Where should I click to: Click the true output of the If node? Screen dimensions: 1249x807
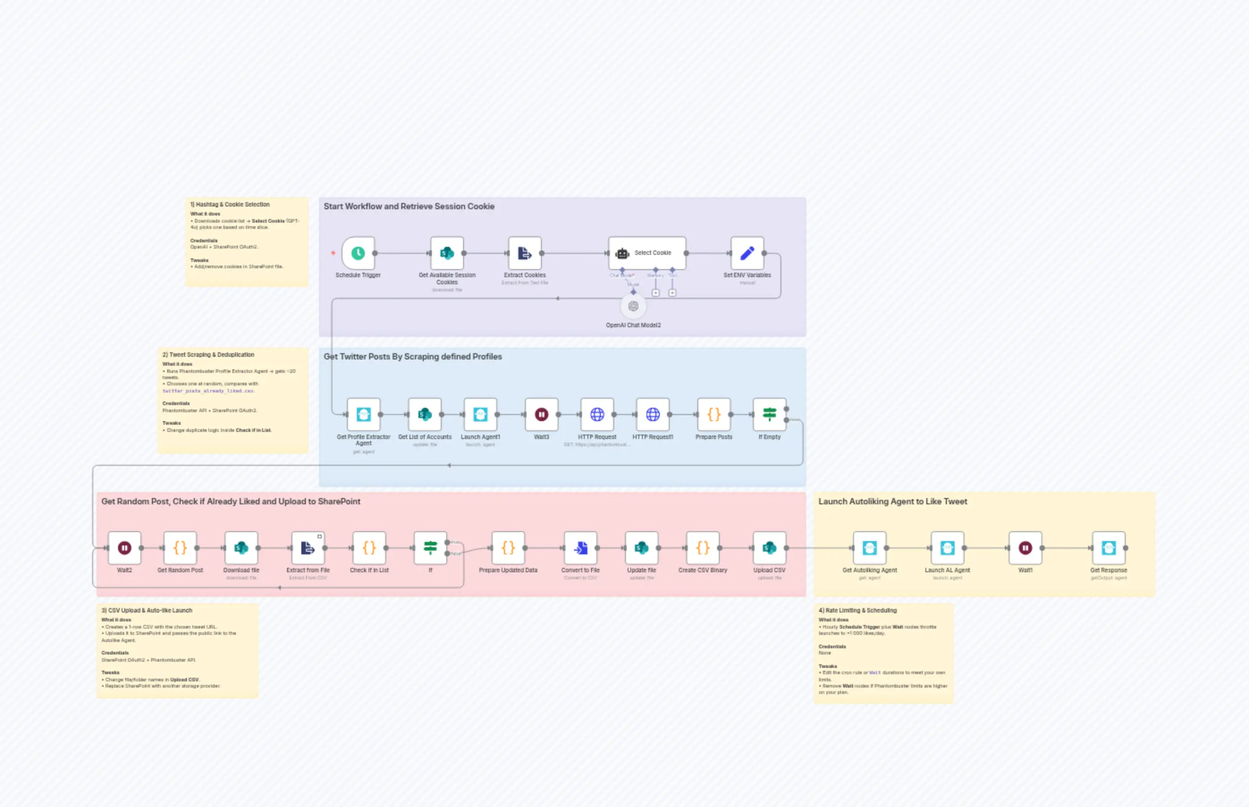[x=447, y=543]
...
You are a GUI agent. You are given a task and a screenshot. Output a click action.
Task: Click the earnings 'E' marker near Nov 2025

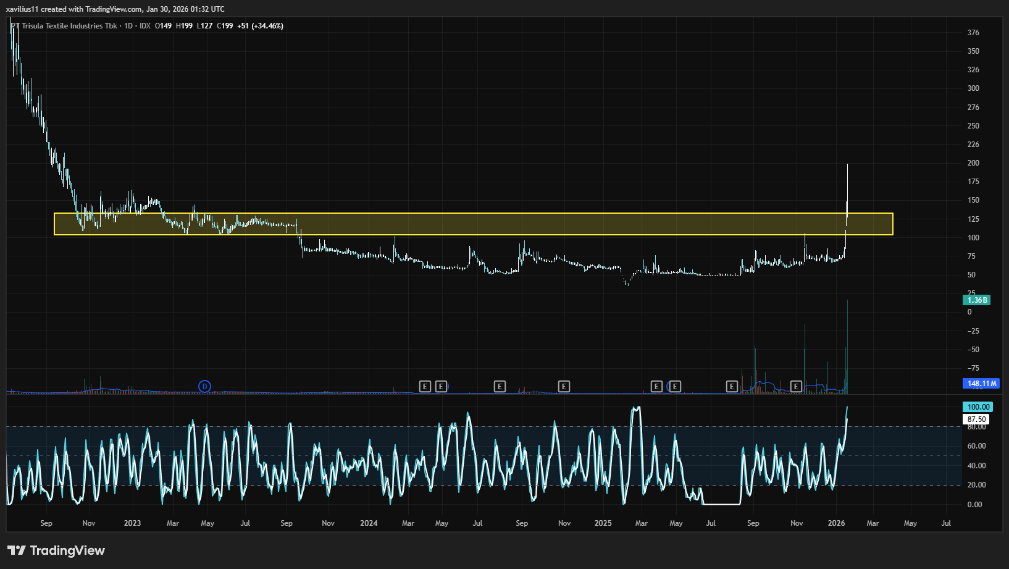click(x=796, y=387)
---
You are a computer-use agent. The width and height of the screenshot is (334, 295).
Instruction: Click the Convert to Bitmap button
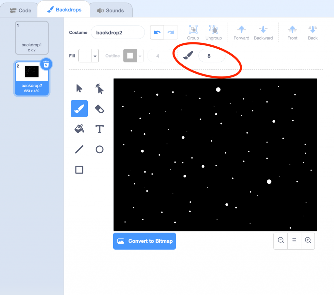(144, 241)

Written request: Retype the part that opens with the line containing "Where should I" and closes with the line containing "[x=447, y=543]", both included. Leave the pictures out of your answer.

Task answer:
Where should I click to: Click the true output of the If node? Screen dimensions: 1249x807
[x=447, y=543]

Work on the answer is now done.